> Provided records:
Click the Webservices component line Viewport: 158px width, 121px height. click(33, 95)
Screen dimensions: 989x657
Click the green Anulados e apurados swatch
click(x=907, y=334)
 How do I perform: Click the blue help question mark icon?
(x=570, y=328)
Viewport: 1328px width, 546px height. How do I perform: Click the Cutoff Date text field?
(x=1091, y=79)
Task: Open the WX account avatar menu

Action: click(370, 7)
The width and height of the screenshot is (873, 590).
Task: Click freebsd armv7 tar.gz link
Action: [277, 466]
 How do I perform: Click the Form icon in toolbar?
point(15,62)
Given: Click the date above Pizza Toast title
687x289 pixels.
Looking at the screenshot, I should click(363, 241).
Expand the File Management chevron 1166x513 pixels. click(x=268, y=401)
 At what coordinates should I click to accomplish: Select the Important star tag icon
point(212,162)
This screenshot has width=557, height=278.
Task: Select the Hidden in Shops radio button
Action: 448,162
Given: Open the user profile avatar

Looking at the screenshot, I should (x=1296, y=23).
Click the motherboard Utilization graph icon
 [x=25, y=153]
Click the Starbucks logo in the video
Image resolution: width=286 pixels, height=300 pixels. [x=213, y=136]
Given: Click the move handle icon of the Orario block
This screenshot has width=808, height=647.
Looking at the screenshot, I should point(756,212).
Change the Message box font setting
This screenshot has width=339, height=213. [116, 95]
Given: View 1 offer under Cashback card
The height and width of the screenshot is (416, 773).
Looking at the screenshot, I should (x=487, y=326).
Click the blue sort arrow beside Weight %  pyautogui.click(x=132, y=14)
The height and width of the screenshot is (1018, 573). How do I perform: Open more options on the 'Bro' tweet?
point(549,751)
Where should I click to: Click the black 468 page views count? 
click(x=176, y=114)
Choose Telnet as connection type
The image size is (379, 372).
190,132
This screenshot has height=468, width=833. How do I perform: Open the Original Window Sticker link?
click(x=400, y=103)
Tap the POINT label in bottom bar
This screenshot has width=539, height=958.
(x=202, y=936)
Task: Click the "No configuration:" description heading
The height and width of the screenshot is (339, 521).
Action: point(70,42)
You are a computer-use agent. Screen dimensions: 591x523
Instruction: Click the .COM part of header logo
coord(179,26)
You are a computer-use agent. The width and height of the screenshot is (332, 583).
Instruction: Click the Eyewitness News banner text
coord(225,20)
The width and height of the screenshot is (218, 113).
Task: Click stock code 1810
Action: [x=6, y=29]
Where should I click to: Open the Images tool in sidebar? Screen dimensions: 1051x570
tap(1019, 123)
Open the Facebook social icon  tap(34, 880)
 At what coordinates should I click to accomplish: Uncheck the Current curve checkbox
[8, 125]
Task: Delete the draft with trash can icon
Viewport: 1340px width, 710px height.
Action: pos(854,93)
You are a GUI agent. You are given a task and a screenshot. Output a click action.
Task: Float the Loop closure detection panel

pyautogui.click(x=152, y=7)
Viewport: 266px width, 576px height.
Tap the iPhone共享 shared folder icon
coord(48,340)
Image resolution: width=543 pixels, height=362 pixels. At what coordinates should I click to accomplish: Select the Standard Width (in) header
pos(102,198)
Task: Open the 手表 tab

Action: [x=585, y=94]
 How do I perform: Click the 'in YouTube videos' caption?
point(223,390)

> What is expected: Output the data exactly, in full.

> Answer section:
Click the Webservices component line Viewport: 158px width, 121px height. click(33, 95)
Screen dimensions: 989x657
Click the green Anulados e apurados swatch
click(x=907, y=334)
 How do I perform: Click the blue help question mark icon?
(x=570, y=328)
Viewport: 1328px width, 546px height. How do I perform: Click the Cutoff Date text field?
(x=1091, y=79)
Task: Open the WX account avatar menu

Action: click(370, 7)
The width and height of the screenshot is (873, 590).
Task: Click freebsd armv7 tar.gz link
Action: [277, 466]
 How do I perform: Click the Form icon in toolbar?
point(15,62)
Given: Click the date above Pizza Toast title
687x289 pixels.
Looking at the screenshot, I should click(363, 241).
Expand the File Management chevron 1166x513 pixels. click(x=268, y=401)
 At what coordinates should I click to accomplish: Select the Important star tag icon
point(212,162)
This screenshot has width=557, height=278.
Task: Select the Hidden in Shops radio button
Action: 448,162
Given: Open the user profile avatar

Looking at the screenshot, I should (x=1296, y=23).
Click the motherboard Utilization graph icon
 [x=25, y=153]
Click the Starbucks logo in the video
Image resolution: width=286 pixels, height=300 pixels. [x=213, y=136]
Given: Click the move handle icon of the Orario block
This screenshot has width=808, height=647.
Looking at the screenshot, I should point(756,212).
Change the Message box font setting
This screenshot has width=339, height=213. [116, 95]
Given: View 1 offer under Cashback card
The height and width of the screenshot is (416, 773).
Looking at the screenshot, I should (x=487, y=326).
Click the blue sort arrow beside Weight %  pyautogui.click(x=132, y=14)
The height and width of the screenshot is (1018, 573). How do I perform: Open more options on the 'Bro' tweet?
point(549,751)
Where should I click to: Click the black 468 page views count? 
click(x=176, y=114)
Choose Telnet as connection type
The image size is (379, 372).
190,132
This screenshot has height=468, width=833. How do I perform: Open the Original Window Sticker link?
click(x=400, y=103)
Tap the POINT label in bottom bar
This screenshot has width=539, height=958.
(x=202, y=936)
Task: Click the "No configuration:" description heading
The height and width of the screenshot is (339, 521).
Action: point(70,42)
You are a computer-use agent. Screen dimensions: 591x523
Instruction: Click the .COM part of header logo
coord(179,26)
You are a computer-use agent. The width and height of the screenshot is (332, 583).
Instruction: Click the Eyewitness News banner text
coord(225,20)
The width and height of the screenshot is (218, 113).
Task: Click stock code 1810
Action: [x=6, y=29]
Where should I click to: Open the Images tool in sidebar? Screen dimensions: 1051x570
tap(1019, 123)
Open the Facebook social icon  tap(34, 880)
 At what coordinates should I click to accomplish: Uncheck the Current curve checkbox
[8, 125]
Task: Delete the draft with trash can icon
Viewport: 1340px width, 710px height.
Action: pos(854,93)
You are a GUI agent. You are given a task and a screenshot. Output a click action.
Task: Float the Loop closure detection panel

pyautogui.click(x=152, y=7)
Viewport: 266px width, 576px height.
Tap the iPhone共享 shared folder icon
coord(48,340)
Image resolution: width=543 pixels, height=362 pixels. At what coordinates should I click to accomplish: Select the Standard Width (in) header
pos(102,198)
Task: Open the 手表 tab

Action: [x=585, y=94]
 How do I perform: Click the 'in YouTube videos' caption?
point(223,390)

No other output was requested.